Task statement ▸
Copy the wine review between "94 points Robert" and "Anticipated maturity: 2014-2024.", inclusive, and swap "silky" for "velvety".

Exercise passage ▸
■ ■ ■ ■ ■

94 points Robert Parker's Wine Advocate
The 2004 Brunello di Montalcino is simply beautiful. Now that the wine is in bottle it is even better than when I tasted it from barrel. Firm but silky tannins frame a core of ripe dark fruit as this powerful yet elegant Brunello opens up in the glass. Smoke, cured meats, earthiness and graphite develop in the glass, adding further complexity. Sweet roses and spices linger on the long, refined finish. This is a big, structured Brunello, and like all of Abbruzzese’s wines, it needs at least a few years of bottle age before it offers its finest drinking. Anticipated maturity: 2014-2024.
Valdicava has been somewhat of a controversial property over the last few years. The Brunellos are typically very concentrated and dense when young, which can make them hard to assess. Make no mistake about it though; these are very serious wines whose only difficulty lies in giving them a few more years in bottle than the vast majority of Brunellos. A vertical tasting last year going back to 1988 published on www.erobertparker.com showed that the Valdicava Brunellos age exquisitely.

■ ■ ■ ■ ■

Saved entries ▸
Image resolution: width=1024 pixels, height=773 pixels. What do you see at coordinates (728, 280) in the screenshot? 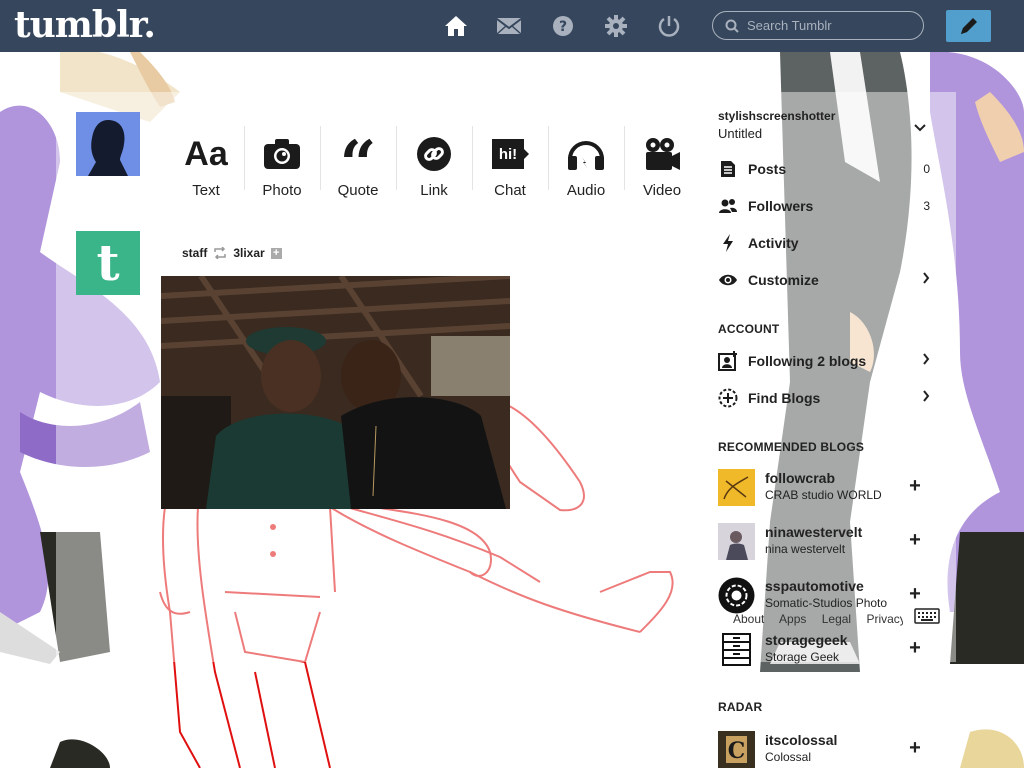
I see `eye-icon` at bounding box center [728, 280].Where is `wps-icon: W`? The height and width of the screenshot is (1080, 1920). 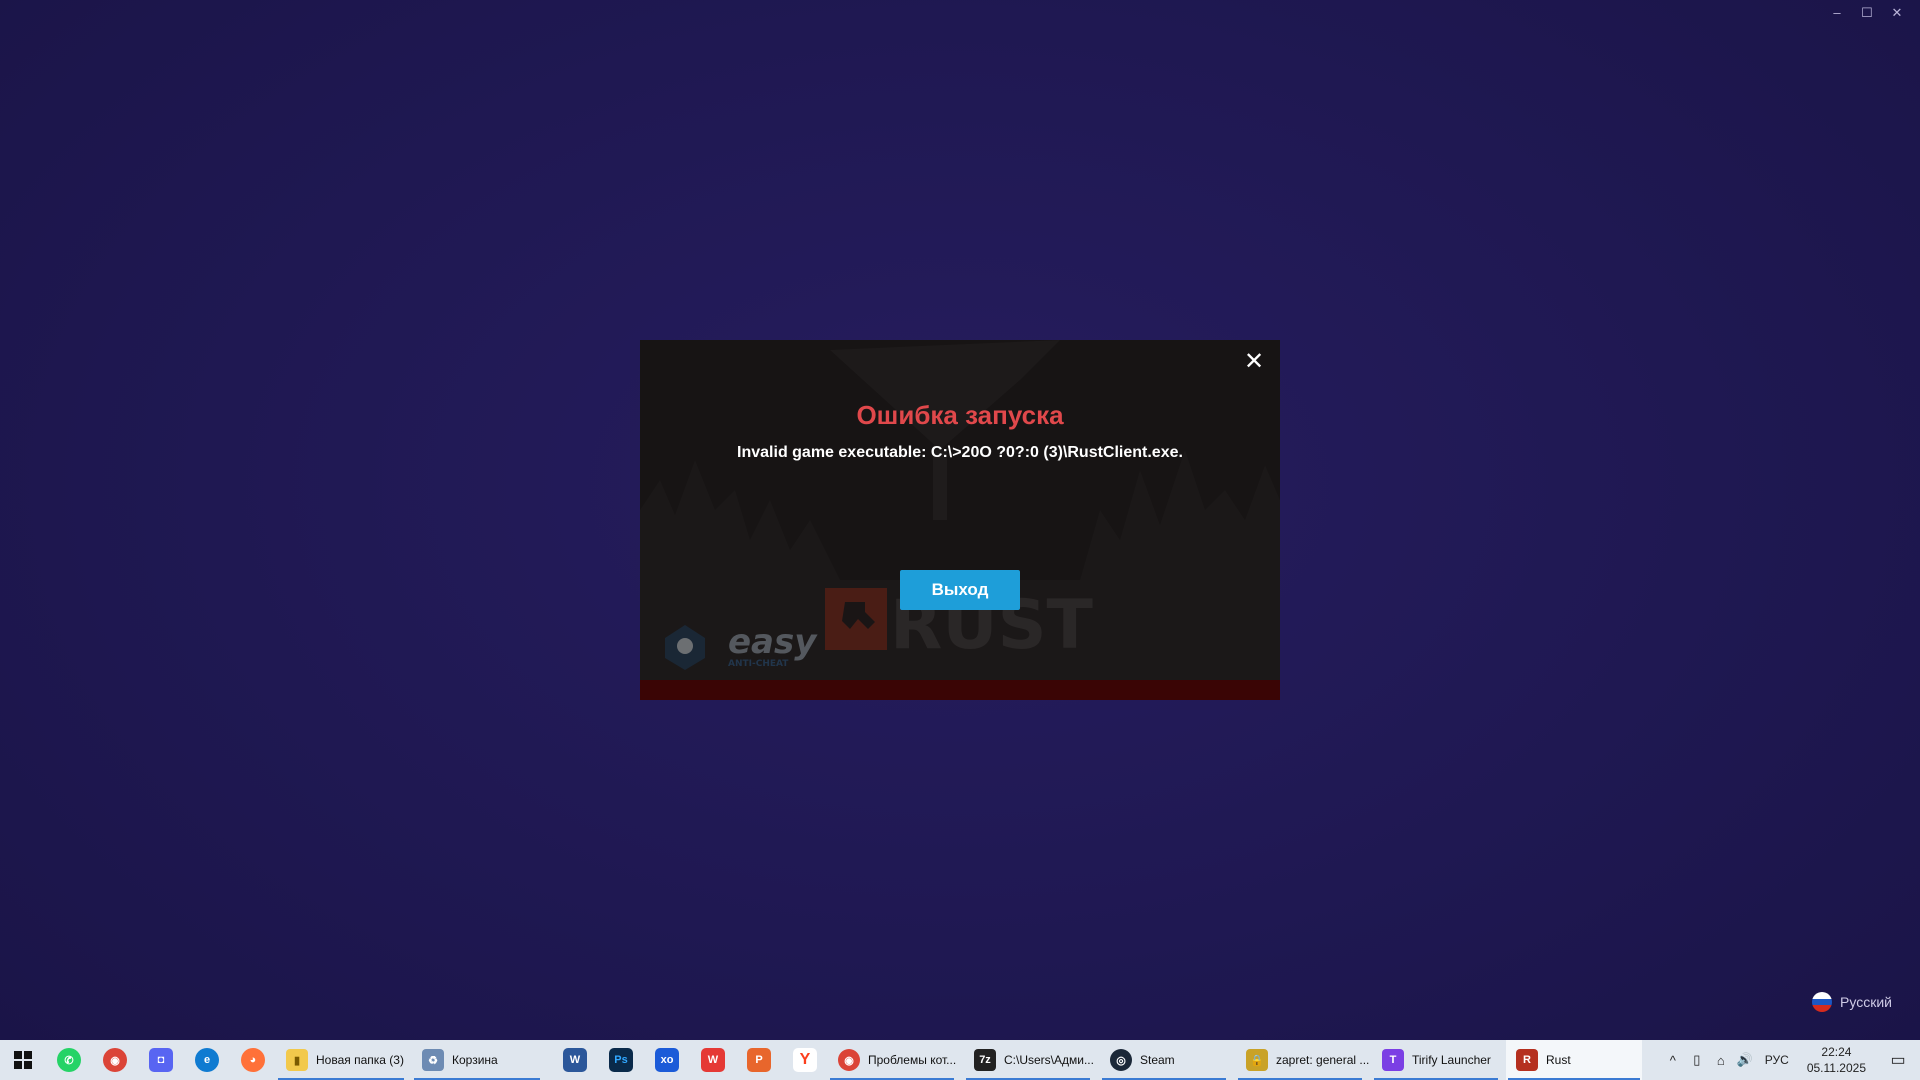 wps-icon: W is located at coordinates (713, 1060).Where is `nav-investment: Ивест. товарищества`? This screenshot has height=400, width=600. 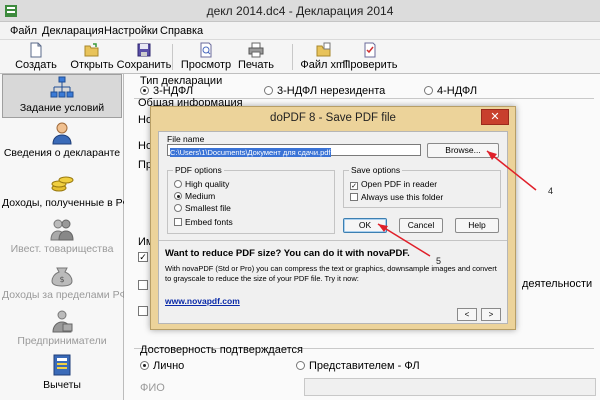 nav-investment: Ивест. товарищества is located at coordinates (62, 238).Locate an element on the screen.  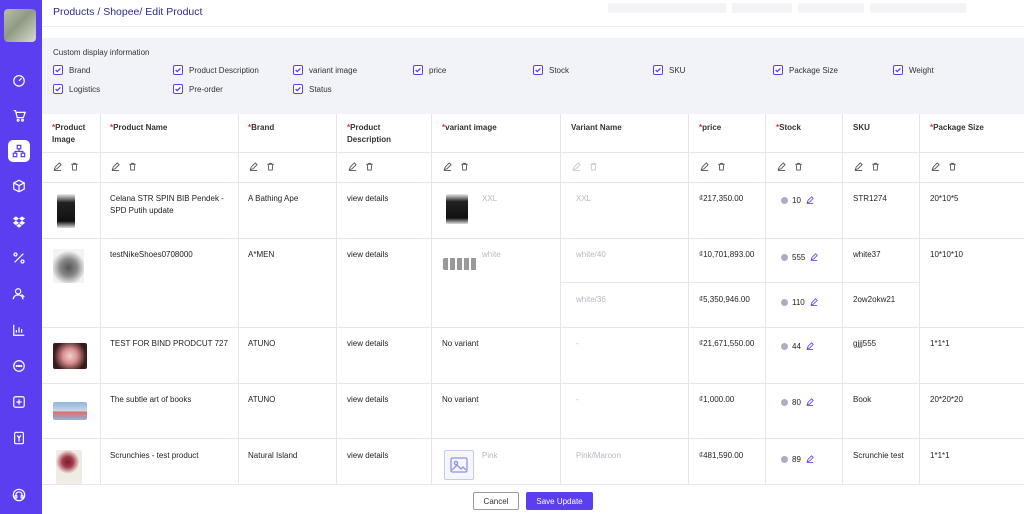
column-header-price: *price is located at coordinates (710, 128).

■ ■ ■ ■ ■

Exercise result ▸
94 points Robert Parker's Wine Advocate
The 2004 Brunello di Montalcino is simply beautiful. Now that the wine is in bottle it is even better than when I tasted it from barrel. Firm but velvety tannins frame a core of ripe dark fruit as this powerful yet elegant Brunello opens up in the glass. Smoke, cured meats, earthiness and graphite develop in the glass, adding further complexity. Sweet roses and spices linger on the long, refined finish. This is a big, structured Brunello, and like all of Abbruzzese’s wines, it needs at least a few years of bottle age before it offers its finest drinking. Anticipated maturity: 2014-2024.